### Work instruction
An exact transcription of all the data is required.

BEGIN Working data

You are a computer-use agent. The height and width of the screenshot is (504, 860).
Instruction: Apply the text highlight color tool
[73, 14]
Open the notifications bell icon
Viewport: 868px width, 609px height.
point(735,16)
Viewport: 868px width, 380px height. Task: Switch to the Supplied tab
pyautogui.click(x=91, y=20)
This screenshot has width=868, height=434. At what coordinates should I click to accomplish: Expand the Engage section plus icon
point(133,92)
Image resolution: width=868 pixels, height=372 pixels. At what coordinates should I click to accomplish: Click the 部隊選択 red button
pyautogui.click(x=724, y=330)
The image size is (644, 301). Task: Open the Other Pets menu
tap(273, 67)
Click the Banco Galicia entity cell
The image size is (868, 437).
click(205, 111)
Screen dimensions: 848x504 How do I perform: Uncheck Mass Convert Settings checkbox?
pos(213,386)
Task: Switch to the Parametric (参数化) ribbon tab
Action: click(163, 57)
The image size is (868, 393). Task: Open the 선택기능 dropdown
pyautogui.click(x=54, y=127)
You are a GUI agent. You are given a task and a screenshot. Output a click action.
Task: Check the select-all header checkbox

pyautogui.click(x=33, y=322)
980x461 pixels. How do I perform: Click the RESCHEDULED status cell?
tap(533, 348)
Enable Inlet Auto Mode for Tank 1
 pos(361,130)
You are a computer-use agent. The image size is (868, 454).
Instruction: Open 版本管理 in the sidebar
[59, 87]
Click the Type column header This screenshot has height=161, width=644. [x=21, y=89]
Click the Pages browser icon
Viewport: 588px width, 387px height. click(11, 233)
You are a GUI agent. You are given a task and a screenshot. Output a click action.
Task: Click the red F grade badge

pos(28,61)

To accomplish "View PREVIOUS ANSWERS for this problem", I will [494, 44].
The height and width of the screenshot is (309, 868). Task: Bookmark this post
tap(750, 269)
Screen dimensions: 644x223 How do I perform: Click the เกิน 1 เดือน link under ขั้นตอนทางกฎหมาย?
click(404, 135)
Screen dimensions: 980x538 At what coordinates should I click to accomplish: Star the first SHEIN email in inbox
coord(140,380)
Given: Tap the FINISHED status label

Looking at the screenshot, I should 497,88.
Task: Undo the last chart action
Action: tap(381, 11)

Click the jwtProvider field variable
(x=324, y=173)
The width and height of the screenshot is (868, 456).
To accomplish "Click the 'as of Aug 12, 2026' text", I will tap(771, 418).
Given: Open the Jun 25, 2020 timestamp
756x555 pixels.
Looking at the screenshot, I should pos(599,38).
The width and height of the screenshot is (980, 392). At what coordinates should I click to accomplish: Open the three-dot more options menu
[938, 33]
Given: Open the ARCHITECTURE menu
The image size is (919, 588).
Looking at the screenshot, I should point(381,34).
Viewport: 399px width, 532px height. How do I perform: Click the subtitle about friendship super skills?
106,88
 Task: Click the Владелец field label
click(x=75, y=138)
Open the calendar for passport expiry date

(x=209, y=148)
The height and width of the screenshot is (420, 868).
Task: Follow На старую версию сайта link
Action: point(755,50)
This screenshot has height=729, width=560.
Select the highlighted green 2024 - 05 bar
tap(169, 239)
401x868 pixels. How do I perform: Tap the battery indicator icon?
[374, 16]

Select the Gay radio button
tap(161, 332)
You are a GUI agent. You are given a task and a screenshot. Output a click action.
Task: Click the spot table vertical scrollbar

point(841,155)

END Working data

### Worked solution
You are a computer-use agent. The height and width of the screenshot is (504, 860).
Instruction: Apply the text highlight color tool
[73, 14]
Open the notifications bell icon
Viewport: 868px width, 609px height.
point(735,16)
Viewport: 868px width, 380px height. Task: Switch to the Supplied tab
pyautogui.click(x=91, y=20)
This screenshot has width=868, height=434. At what coordinates should I click to accomplish: Expand the Engage section plus icon
point(133,92)
Image resolution: width=868 pixels, height=372 pixels. At what coordinates should I click to accomplish: Click the 部隊選択 red button
pyautogui.click(x=724, y=330)
The image size is (644, 301). Task: Open the Other Pets menu
tap(273, 67)
Click the Banco Galicia entity cell
The image size is (868, 437).
click(205, 111)
Screen dimensions: 848x504 How do I perform: Uncheck Mass Convert Settings checkbox?
pos(213,386)
Task: Switch to the Parametric (参数化) ribbon tab
Action: click(163, 57)
The image size is (868, 393). Task: Open the 선택기능 dropdown
pyautogui.click(x=54, y=127)
You are a GUI agent. You are given a task and a screenshot. Output a click action.
Task: Check the select-all header checkbox

pyautogui.click(x=33, y=322)
980x461 pixels. How do I perform: Click the RESCHEDULED status cell?
tap(533, 348)
Enable Inlet Auto Mode for Tank 1
 pos(361,130)
You are a computer-use agent. The image size is (868, 454).
Instruction: Open 版本管理 in the sidebar
[59, 87]
Click the Type column header This screenshot has height=161, width=644. [x=21, y=89]
Click the Pages browser icon
Viewport: 588px width, 387px height. click(11, 233)
You are a GUI agent. You are given a task and a screenshot. Output a click action.
Task: Click the red F grade badge

pos(28,61)

To accomplish "View PREVIOUS ANSWERS for this problem", I will [494, 44].
The height and width of the screenshot is (309, 868). Task: Bookmark this post
tap(750, 269)
Screen dimensions: 644x223 How do I perform: Click the เกิน 1 เดือน link under ขั้นตอนทางกฎหมาย?
click(404, 135)
Screen dimensions: 980x538 At what coordinates should I click to accomplish: Star the first SHEIN email in inbox
coord(140,380)
Given: Tap the FINISHED status label

Looking at the screenshot, I should 497,88.
Task: Undo the last chart action
Action: tap(381, 11)

Click the jwtProvider field variable
(x=324, y=173)
The width and height of the screenshot is (868, 456).
To accomplish "Click the 'as of Aug 12, 2026' text", I will tap(771, 418).
Given: Open the Jun 25, 2020 timestamp
756x555 pixels.
Looking at the screenshot, I should pos(599,38).
The width and height of the screenshot is (980, 392). At what coordinates should I click to accomplish: Open the three-dot more options menu
[938, 33]
Given: Open the ARCHITECTURE menu
The image size is (919, 588).
Looking at the screenshot, I should point(381,34).
Viewport: 399px width, 532px height. How do I perform: Click the subtitle about friendship super skills?
106,88
 Task: Click the Владелец field label
click(x=75, y=138)
Open the calendar for passport expiry date

(x=209, y=148)
The height and width of the screenshot is (420, 868).
Task: Follow На старую версию сайта link
Action: point(755,50)
This screenshot has height=729, width=560.
Select the highlighted green 2024 - 05 bar
tap(169, 239)
401x868 pixels. How do I perform: Tap the battery indicator icon?
[374, 16]

Select the Gay radio button
tap(161, 332)
You are a GUI agent. You are given a task and a screenshot. Output a click action.
Task: Click the spot table vertical scrollbar

point(841,155)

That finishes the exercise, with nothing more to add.